• **GIVEN PROBLEM**
Please turn the lines of the items, from the very first line through the line that contains "tap(49, 449)" (inclusive), into a numbered list, leaving out any blank lines.
====== EXERCISE INPUTS ======
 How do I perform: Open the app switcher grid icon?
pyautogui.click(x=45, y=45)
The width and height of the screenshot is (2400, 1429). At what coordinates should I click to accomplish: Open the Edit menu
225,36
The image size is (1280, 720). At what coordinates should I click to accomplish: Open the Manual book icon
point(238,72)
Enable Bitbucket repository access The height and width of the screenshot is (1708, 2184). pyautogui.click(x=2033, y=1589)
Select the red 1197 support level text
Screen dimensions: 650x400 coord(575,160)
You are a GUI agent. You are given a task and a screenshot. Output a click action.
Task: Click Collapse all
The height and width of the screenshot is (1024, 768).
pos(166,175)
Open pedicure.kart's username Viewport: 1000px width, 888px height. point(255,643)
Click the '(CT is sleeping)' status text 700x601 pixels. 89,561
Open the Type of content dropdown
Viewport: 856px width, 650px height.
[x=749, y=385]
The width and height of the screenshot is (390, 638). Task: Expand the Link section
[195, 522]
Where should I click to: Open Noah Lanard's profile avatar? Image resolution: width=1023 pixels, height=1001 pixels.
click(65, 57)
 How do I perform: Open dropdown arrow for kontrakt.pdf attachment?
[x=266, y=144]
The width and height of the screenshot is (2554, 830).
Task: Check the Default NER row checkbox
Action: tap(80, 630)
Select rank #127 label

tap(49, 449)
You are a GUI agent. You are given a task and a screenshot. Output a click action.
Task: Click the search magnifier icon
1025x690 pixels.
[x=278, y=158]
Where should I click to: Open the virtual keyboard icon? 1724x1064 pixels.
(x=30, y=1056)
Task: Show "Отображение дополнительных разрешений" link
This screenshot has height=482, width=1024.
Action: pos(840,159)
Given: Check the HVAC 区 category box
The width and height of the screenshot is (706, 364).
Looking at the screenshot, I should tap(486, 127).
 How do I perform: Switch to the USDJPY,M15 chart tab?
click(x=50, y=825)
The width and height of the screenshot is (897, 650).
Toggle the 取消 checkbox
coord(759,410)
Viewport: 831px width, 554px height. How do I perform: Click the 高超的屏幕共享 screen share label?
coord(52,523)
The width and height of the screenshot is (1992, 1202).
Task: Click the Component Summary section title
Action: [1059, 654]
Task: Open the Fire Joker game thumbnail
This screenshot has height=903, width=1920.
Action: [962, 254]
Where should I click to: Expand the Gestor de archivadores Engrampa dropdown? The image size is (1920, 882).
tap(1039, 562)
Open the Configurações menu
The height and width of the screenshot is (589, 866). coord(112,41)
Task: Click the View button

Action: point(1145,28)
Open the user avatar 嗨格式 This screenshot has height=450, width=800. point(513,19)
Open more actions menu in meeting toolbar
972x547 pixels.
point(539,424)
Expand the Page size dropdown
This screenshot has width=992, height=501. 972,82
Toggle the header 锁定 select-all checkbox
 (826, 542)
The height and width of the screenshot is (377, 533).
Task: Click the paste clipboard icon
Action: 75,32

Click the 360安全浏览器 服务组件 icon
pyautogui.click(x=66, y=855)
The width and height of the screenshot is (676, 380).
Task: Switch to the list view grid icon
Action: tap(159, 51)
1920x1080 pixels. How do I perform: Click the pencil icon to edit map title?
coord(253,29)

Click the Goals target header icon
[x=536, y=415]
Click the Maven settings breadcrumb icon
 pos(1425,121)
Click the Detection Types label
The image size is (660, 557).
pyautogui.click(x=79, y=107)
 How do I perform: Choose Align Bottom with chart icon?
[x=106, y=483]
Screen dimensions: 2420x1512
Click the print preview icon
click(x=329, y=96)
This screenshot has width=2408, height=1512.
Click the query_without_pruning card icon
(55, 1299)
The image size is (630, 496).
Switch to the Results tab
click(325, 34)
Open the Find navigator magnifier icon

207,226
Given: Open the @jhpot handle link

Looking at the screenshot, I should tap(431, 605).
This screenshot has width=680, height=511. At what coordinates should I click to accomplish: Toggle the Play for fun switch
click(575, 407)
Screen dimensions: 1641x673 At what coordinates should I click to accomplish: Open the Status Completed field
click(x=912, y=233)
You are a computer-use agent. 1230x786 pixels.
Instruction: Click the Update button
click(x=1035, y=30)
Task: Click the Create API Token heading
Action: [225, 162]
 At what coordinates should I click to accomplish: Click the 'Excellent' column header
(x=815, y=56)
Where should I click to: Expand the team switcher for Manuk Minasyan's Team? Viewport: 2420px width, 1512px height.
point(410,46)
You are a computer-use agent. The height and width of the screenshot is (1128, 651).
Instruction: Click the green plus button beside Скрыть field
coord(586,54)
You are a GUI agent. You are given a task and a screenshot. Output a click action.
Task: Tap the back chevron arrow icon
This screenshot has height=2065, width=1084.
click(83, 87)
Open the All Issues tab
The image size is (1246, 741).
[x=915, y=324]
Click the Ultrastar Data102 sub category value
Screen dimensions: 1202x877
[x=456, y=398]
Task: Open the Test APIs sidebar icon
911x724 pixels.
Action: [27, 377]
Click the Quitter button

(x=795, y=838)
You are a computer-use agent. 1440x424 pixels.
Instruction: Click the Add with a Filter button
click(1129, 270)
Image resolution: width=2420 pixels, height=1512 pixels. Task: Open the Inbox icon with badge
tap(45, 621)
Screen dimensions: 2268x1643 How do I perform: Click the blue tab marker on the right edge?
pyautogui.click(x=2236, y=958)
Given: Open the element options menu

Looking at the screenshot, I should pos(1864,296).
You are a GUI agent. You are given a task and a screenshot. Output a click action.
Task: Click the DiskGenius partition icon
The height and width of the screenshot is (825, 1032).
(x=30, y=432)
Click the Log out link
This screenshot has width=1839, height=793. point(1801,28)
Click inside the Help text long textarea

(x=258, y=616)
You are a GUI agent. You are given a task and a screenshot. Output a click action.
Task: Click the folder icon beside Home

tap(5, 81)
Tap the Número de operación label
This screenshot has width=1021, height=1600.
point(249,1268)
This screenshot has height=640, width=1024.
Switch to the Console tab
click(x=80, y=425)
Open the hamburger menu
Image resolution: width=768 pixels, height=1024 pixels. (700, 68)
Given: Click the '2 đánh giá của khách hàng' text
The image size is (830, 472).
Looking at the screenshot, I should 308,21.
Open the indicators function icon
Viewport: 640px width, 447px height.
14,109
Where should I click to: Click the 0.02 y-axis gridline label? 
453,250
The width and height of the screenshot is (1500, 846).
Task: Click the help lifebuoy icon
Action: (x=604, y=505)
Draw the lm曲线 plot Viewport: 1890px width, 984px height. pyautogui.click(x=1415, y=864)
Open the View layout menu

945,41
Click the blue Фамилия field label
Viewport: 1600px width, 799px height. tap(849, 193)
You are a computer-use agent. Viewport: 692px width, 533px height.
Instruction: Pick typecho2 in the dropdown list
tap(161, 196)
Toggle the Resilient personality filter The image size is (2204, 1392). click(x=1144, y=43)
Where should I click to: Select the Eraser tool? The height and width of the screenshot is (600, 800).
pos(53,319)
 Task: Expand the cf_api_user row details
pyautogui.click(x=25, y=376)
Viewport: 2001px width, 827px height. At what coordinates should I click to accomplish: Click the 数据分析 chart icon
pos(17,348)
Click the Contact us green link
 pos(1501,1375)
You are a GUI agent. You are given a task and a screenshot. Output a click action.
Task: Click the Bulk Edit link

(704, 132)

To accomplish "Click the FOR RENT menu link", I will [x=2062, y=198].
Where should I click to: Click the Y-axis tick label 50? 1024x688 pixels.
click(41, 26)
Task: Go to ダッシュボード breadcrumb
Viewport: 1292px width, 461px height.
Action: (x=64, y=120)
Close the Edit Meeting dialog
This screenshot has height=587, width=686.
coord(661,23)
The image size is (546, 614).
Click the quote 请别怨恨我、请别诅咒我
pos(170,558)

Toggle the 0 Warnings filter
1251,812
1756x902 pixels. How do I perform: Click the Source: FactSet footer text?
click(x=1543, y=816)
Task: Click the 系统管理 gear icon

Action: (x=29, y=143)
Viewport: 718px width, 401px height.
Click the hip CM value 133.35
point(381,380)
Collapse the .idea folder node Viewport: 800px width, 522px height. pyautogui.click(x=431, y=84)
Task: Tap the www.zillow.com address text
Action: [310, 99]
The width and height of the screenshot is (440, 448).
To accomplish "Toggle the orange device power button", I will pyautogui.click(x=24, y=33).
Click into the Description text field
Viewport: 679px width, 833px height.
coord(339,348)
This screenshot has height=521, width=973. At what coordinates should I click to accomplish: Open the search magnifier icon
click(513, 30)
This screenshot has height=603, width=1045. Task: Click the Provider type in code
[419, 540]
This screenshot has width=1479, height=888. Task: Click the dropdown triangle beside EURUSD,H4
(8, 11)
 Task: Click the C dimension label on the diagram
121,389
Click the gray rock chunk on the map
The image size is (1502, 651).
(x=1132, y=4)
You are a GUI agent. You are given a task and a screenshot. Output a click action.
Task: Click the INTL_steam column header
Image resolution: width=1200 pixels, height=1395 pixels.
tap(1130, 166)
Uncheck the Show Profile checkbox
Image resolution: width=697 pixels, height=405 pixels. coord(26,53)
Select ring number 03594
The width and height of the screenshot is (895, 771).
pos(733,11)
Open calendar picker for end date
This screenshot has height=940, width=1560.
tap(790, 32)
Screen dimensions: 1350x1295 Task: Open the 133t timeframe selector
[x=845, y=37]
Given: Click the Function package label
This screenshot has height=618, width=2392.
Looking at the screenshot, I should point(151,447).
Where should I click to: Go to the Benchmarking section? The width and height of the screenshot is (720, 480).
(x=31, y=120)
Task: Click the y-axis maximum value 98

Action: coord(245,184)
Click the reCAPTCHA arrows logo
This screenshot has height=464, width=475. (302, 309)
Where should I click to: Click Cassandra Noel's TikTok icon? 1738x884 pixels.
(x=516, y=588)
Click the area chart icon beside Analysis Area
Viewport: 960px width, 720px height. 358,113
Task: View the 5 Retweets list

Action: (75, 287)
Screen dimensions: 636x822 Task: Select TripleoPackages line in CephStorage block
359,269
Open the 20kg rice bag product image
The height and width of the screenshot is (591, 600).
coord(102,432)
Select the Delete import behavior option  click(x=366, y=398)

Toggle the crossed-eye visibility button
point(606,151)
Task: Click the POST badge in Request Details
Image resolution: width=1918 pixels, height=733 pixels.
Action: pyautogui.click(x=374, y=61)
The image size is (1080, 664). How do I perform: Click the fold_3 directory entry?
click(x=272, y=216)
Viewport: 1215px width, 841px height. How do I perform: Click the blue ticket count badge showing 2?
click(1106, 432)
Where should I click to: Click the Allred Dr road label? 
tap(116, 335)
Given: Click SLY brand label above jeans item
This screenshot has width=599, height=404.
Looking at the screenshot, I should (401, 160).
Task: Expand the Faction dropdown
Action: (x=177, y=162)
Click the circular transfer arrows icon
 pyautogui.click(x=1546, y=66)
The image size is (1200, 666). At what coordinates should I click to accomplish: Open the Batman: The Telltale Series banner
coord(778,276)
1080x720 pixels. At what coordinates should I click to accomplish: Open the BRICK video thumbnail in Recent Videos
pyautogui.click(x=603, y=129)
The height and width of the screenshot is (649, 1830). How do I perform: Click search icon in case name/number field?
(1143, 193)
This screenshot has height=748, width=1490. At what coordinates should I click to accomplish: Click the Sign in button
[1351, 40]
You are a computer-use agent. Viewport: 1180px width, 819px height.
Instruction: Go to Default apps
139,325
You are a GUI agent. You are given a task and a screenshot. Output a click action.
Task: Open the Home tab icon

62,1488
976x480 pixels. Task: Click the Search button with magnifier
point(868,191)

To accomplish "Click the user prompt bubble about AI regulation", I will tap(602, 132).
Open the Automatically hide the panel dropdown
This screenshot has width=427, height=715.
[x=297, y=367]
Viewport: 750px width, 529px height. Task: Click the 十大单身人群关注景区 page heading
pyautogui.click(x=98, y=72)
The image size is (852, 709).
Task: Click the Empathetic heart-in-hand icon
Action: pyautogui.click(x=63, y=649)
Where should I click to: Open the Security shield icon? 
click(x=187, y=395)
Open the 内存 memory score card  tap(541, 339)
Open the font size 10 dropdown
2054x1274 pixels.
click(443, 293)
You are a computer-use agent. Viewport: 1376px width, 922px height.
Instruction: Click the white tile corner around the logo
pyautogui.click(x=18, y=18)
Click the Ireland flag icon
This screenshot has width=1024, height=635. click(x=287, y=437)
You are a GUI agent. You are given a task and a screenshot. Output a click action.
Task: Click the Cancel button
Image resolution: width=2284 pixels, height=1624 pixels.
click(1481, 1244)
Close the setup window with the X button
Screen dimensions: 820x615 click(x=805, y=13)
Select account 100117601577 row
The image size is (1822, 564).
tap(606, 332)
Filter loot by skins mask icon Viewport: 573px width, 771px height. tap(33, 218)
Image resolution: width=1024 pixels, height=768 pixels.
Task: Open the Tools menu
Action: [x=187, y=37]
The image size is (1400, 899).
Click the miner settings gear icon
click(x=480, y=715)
======
• **FINAL RESULT**
1.  How do I perform: Open the app switcher grid icon?
2. pyautogui.click(x=45, y=45)
3. The width and height of the screenshot is (2400, 1429). At what coordinates should I click to accomplish: Open the Edit menu
4. 225,36
5. The image size is (1280, 720). At what coordinates should I click to accomplish: Open the Manual book icon
6. point(238,72)
7. Enable Bitbucket repository access The height and width of the screenshot is (1708, 2184). pyautogui.click(x=2033, y=1589)
8. Select the red 1197 support level text
9. Screen dimensions: 650x400 coord(575,160)
10. You are a GUI agent. You are given a task and a screenshot. Output a click action.
11. Task: Click Collapse all
12. The height and width of the screenshot is (1024, 768).
13. pos(166,175)
14. Open pedicure.kart's username Viewport: 1000px width, 888px height. point(255,643)
15. Click the '(CT is sleeping)' status text 700x601 pixels. 89,561
16. Open the Type of content dropdown
17. Viewport: 856px width, 650px height.
18. [x=749, y=385]
19. The width and height of the screenshot is (390, 638). Task: Expand the Link section
20. [195, 522]
21. Where should I click to: Open Noah Lanard's profile avatar? Image resolution: width=1023 pixels, height=1001 pixels.
22. click(65, 57)
23.  How do I perform: Open dropdown arrow for kontrakt.pdf attachment?
24. [x=266, y=144]
25. The width and height of the screenshot is (2554, 830).
26. Task: Check the Default NER row checkbox
27. Action: tap(80, 630)
28. Select rank #127 label
29. tap(49, 449)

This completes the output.